▸ 原文抜粋
::::::::
この夏、多くの場所に足を運んだ。
たいていは金曜の放送を終えて、
少々の睡眠をとり、朝一番に出かける。
放送のない週末が唯一、
私にとって遠出が許される2日間なのだ。
参議院選挙の選挙区取材や、沖縄の基地問題、
原爆から65年がたつ広島など、
出張の目的は様々だった。
その中でも、自分にとって特に印象深い場所があった。
それは御巣鷹の尾根だった。
本当に久しぶりに登った
という理由だけではない。
一緒に登った相手が、
私にとって特別な意味を持つ人だったのだ。
日航ジャンボ機墜落事故から25年を前にした、
ある日曜日の午前。
群馬県上野村にある「御巣鷹の尾根」登山口で、
美谷島邦子さんと待ち合わせをした。
美谷島さんについては、去年3月に
このコラムで書いたことがある
事故の遺族がつくる『8・12連絡会』の事務局長だ。
25年前の事故当時、
駆け出しの記者だった私は遺族担当となり、
美谷島さんを取材した。
運ばれてくる多くの遺体の中で、
右往左往し立ち尽くすばかりの日々だった。
いや、私など比べものにならないくらい
美谷島さんは壮絶な時間を過ごしていた。
初めてのひとり旅に出た
9歳になる息子を亡くした悲しみ。
彼女はいてもたってもいられなくなり、
御巣鷹の尾根の道なき道を登った。
それからほとんど形も残らない部分遺体を捜す日々。
さらにひとりの主婦だった彼女が、
遺族の会の事務局長となり、
他の遺族たちの相談役まで引き受けていた。
::::::::
▸ 課題 1
原文抜粋のうち、「群馬県上野村にある「御巣鷹の尾根」登山口で、」で始まり「美谷島さんは壮絶な時間を過ごしていた。」で終わる部分を書き写してください。

スクリーンショットおよびページの位置指示記録
::::::::
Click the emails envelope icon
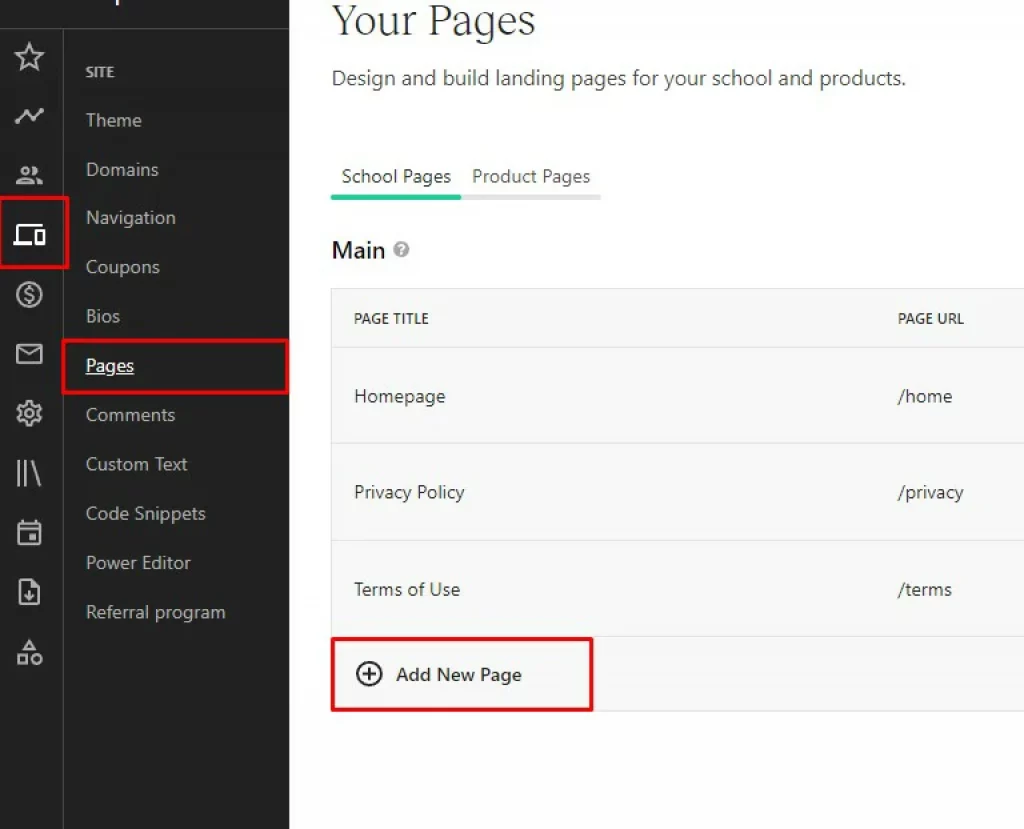Viewport: 1024px width, 829px height. pyautogui.click(x=30, y=354)
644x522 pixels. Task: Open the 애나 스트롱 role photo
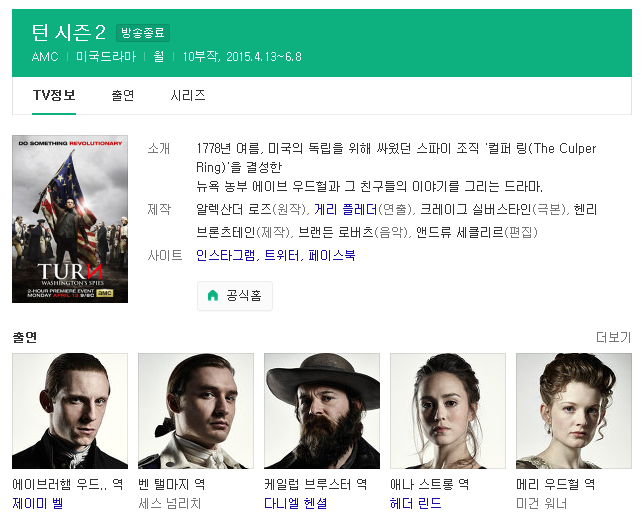tap(448, 411)
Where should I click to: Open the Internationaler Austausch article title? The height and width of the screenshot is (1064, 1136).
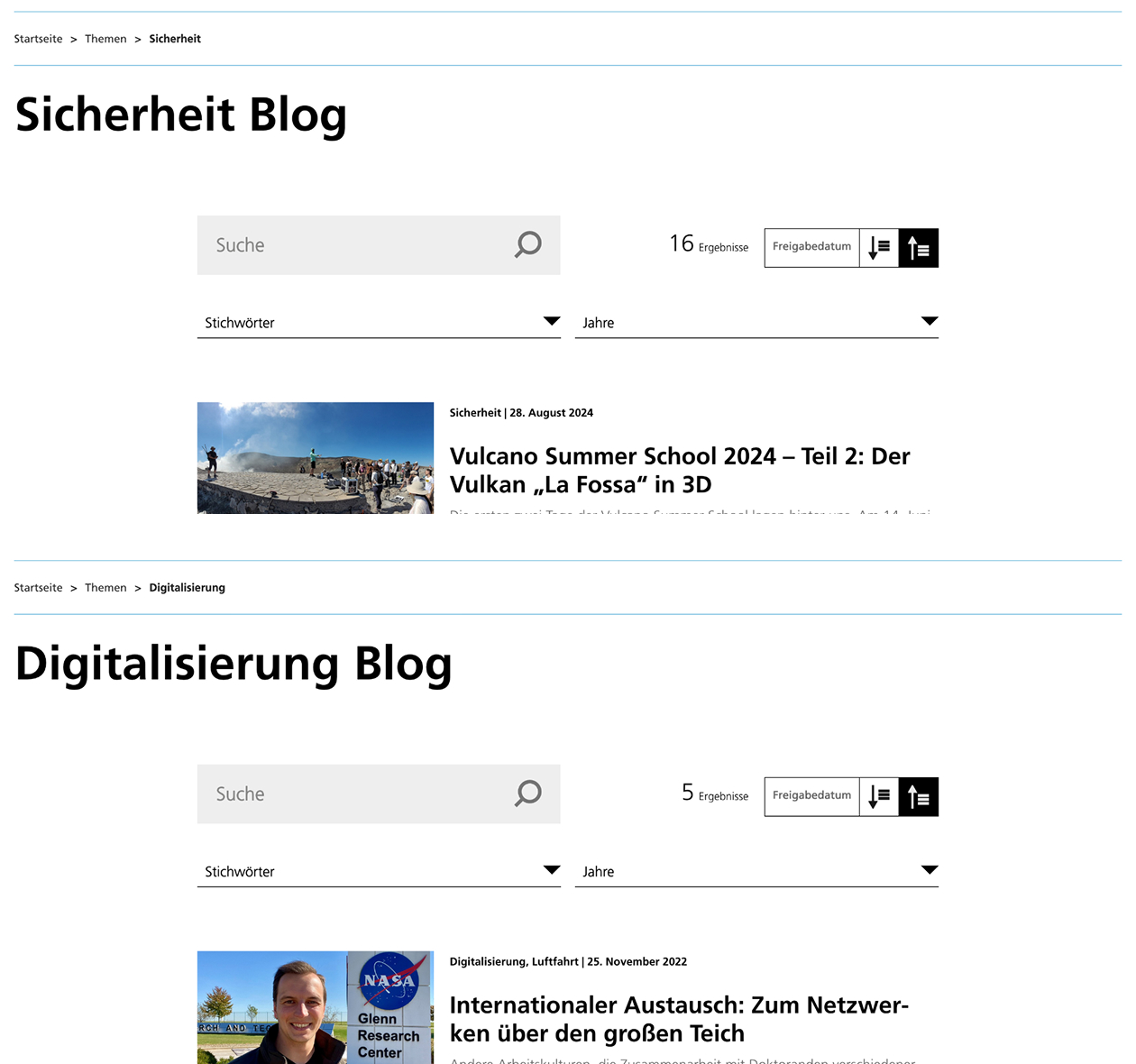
::::::::
▸ 課題 2
上記の一覧全体を、空行を除いて一行を一つの文字列とするJSONのリストに整形してください。画像は解答に含めないでください。

▸ 解答 1
群馬県上野村にある「御巣鷹の尾根」登山口で、
美谷島邦子さんと待ち合わせをした。
美谷島さんについては、去年3月に
このコラムで書いたことがある
事故の遺族がつくる『8・12連絡会』の事務局長だ。
25年前の事故当時、
駆け出しの記者だった私は遺族担当となり、
美谷島さんを取材した。
運ばれてくる多くの遺体の中で、
右往左往し立ち尽くすばかりの日々だった。
いや、私など比べものにならないくらい
美谷島さんは壮絶な時間を過ごしていた。

▸ 解答 2
[
  "Click the emails envelope icon",
  "Viewport: 1024px width, 829px height. pyautogui.click(x=30, y=354)",
  "644x522 pixels. Task: Open the 애나 스트롱 role photo",
  "tap(448, 411)",
  "Where should I click to: Open the Internationaler Austausch article title? The height and width of the screenshot is (1064, 1136)."
]